In June 1971, a group of Banyaruguru, the socially "higher up" subgroup of Tutsi located in the north of the country, were accused of conspiracy by the ruling Hima clique. On 14 January 1972, a military tribunal sentenced four Banyaruguru officers and five civilians to death, and seven to life imprisonment. To the Hima concerns about a Hutu uprising or Banyaruguru-led coup was added the return of Ntare V from exile, a potential rallying point for the Hutu majority.
1972 genocide
On April 29, there was an outbreak of violence in the south of the country, also the base of the Hima, where bands of roving Hutu committed atrocities against Tutsi civilians. All civilian and military authorities in the city of Bururi were killed and the insurgents then seized the armories in the towns of Rumonge and Nyanza-Lac. They then attempted to kill every Tutsi they could, as well as some Hutu who refused to participate in the rebellion, before retreating to Vyanda, near Bururi, and proclaiming a "Republic of Martyazo." Somewhere from 800 to 1200 people were killed.A week after the insurgent proclamation of a republic, government troops moved in. Meanwhile, President Micombero declared martial law on May 30 and asked Zairean President Mobutu Sese Seko for assistance. Congolese paratroopers were deployed to secure the airport while the Burundi army moved into the countryside. Africanist René Lemarchand notes, "What followed was not so much a repression as a hideous slaughter of Hutu civilians. The carnage went on unabated through the month of August. By then virtually every educated Hutu element, down to secondary school students, was either dead or in flight."

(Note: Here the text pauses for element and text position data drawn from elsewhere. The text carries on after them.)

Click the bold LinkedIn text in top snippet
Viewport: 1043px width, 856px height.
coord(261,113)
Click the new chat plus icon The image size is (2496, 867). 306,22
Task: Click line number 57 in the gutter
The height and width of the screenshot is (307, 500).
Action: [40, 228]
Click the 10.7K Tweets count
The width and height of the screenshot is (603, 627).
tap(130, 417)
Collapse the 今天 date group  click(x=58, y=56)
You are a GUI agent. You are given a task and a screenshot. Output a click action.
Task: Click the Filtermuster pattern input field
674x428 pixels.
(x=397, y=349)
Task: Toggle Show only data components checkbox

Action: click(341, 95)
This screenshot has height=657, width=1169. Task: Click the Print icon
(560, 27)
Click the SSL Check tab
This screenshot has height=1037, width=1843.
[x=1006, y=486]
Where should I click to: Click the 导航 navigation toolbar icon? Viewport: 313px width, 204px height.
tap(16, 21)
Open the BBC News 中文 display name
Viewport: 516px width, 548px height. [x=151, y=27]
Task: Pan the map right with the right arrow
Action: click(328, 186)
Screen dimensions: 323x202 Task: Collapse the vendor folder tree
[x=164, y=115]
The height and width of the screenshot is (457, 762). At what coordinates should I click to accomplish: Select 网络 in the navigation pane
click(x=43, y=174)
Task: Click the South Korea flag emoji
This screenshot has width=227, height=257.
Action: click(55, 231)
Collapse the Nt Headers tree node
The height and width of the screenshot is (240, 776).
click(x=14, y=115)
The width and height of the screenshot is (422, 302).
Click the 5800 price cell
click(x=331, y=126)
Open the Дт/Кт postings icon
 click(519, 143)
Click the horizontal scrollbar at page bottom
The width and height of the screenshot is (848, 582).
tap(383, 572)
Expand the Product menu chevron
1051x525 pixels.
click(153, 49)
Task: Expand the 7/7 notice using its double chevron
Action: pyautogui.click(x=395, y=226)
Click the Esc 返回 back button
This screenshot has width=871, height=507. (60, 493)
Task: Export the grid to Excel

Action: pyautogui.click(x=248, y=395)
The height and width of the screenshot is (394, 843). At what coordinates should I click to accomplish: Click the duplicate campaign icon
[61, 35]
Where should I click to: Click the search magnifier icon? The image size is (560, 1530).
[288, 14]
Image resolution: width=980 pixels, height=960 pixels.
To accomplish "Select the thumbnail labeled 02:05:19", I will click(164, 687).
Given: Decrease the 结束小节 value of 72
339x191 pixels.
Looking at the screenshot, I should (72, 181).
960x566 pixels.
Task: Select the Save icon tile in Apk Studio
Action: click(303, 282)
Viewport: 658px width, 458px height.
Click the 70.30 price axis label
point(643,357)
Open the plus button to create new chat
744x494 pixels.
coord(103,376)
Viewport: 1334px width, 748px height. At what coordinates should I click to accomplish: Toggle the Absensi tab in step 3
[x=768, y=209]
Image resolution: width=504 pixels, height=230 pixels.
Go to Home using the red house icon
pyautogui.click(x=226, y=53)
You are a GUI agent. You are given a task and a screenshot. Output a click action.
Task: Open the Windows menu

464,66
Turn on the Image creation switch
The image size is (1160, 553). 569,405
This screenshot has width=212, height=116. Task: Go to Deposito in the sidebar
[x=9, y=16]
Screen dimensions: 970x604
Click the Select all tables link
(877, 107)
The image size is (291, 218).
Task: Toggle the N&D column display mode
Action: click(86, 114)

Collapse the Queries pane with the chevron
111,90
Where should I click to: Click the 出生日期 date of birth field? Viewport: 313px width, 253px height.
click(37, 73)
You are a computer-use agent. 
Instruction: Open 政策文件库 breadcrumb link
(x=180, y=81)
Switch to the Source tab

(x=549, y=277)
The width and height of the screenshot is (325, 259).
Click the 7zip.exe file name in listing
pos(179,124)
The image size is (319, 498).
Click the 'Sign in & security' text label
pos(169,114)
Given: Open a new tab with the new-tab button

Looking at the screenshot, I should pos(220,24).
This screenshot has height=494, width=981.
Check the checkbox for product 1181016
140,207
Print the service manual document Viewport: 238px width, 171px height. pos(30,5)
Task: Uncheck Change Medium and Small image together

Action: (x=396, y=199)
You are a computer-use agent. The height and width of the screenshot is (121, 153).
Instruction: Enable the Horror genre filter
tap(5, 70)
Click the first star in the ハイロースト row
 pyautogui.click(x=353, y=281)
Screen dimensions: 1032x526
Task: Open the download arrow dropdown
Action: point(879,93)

Because the perpetrators, composed of government troops and the Jeunesses Révolutionnaires Rwagasore, the youth wing of the Union for National Progress ruling party, targeted primarily civil servants, educated males and university students, solely because of their "Hutuness" and irrespective of whether they posed a threat, Lemarchand terms the eradication a "partial genocide." One of the first to be killed was deposed monarch Ntare V, in Gitega.
As president, Micombero became an advocate of African socialism and received support from the People's Republic of China. He imposed a staunch regime of law and order, sharply repressing Hutu militarism.
From late April to September 1972, an estimated 200,000 to 300,000 Hutu were killed. About 300,000 people became refugees, with most fleeing to Tanzania. In an effort to attract sympathy from the United States, the Tutsi-dominated government accused the Hutu rebels of having Communist leanings, although there is no credible evidence that this was actually the case. Lemarchand notes that, while crushing the rebellion was the first priority, the genocide was successful in a number of other objectives: ensuring the long-term stability of the Tutsi state by eliminating Hutu elites and potential elites; turning the army, police and gendarmerie into a Tutsi monopoly; denying the potential return of monarchy through the murder of Ntare V; and creating a new legitimacy for the Hima-dominated state as protector of the country, especially for the previously fractious Tutsi-Banyaruguru.